Image source: Getty Images.

By the numbers

Metric Q4 2017 Q3 2017 Q4 2016
Revenue CA$1.71 billion CA$1.59 billion CA$1.64 billion
Operating income CA$753 million CA$690 million CA$717 million
Net income CA$984 million CA$510 million  CA$384 million
EPS (diluted) CA$6.77 CA$3.50 CA$2.61

Data source: Canadian Pacific earnings release. EPS = earnings per share.

Whenever a number jumps out like Canadian Pacific's net income for the quarter, you have to see what is behind it. According to management, net income benefited from an income tax recovery of 527 million Canadian dollars related to changes to the U.S. tax code. Canadian Pacific brought forward several hundred million in deferred tax assets, which was the reason for the sweeping gain. If we were to adjust earnings for this one-time benefit, earnings per share would have been CA$3.22.

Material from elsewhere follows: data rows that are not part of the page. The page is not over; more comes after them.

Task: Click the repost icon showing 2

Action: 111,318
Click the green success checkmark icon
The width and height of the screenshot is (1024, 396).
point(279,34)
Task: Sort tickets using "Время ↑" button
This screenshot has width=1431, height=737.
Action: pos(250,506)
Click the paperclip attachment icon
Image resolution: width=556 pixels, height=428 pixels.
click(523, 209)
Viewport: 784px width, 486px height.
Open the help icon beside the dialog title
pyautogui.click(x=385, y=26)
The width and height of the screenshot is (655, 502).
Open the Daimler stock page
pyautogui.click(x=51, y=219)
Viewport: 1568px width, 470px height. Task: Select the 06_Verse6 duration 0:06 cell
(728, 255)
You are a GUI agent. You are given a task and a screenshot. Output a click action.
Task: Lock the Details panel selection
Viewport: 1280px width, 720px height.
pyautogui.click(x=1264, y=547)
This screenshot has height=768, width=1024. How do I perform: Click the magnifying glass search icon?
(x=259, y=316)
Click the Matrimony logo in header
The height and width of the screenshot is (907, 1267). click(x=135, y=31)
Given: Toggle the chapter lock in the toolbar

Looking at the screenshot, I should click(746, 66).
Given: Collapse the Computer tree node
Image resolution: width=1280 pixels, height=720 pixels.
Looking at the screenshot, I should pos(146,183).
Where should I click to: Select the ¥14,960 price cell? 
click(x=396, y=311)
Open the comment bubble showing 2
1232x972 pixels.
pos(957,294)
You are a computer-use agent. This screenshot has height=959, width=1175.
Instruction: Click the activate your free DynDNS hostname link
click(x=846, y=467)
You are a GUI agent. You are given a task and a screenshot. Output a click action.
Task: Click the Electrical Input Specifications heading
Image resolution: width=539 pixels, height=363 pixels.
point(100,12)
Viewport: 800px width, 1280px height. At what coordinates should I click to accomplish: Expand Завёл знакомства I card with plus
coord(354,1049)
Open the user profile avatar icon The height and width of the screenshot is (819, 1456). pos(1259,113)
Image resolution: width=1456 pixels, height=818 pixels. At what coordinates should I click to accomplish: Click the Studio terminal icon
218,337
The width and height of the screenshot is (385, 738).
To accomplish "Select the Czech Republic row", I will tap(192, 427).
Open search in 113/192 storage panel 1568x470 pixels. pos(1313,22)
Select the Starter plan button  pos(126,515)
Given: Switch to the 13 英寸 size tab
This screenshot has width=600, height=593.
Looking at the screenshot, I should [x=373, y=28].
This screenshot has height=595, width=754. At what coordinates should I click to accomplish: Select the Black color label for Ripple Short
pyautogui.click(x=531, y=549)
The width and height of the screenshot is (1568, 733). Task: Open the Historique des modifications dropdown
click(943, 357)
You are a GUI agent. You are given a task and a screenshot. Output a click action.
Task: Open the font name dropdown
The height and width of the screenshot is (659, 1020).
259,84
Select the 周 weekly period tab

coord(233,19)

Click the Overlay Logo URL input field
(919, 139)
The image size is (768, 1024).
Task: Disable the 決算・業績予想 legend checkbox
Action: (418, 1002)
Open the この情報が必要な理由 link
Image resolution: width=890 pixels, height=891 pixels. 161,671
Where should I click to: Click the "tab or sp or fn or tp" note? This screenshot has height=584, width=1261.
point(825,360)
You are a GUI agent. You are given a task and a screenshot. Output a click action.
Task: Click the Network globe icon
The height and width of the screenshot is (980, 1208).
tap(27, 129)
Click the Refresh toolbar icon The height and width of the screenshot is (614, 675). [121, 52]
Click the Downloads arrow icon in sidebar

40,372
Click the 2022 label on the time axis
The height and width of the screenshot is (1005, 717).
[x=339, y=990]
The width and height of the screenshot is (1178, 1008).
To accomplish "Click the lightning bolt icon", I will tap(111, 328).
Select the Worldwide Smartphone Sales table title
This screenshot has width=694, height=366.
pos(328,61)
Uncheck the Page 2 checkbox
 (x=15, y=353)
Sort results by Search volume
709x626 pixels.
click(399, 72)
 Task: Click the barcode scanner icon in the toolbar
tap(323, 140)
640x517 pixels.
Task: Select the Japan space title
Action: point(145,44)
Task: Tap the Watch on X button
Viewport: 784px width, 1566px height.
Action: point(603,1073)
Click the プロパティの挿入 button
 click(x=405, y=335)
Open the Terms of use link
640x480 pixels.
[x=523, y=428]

Big numbers and accounting anomalies like that can be a little distracting, but keep in mind that this was a one-time event. So don't expect similar blowout quarters. What's more important are the nuts and bolts of Canadian Pacific's operations, and the company delivered on that end as well. Revenue ticked up on growth from its metals, minerals, and consumer products segment as well as its energy, chemicals, and plastic segments, which climbed 26% and 15%, respectively. These two divisions helped to offset weakness in its automotive and grain sectors. 

Also, the company continued to deliver better operational performance as its operating ratio -- a common industry metric that is operating costs divided by revenue -- was lower again this quarter at 56.1%. It should be noted, though, that fuel costs are on the rise for the company. So it's possible that we could see Canadian Pacific's operating ratio go up from here as a result.

What management had to say

As part of its fourth-quarter earnings release. Canadian Pacific also gave its guidance for 2018. Here's what CEO Keith Creel had to say about the coming year.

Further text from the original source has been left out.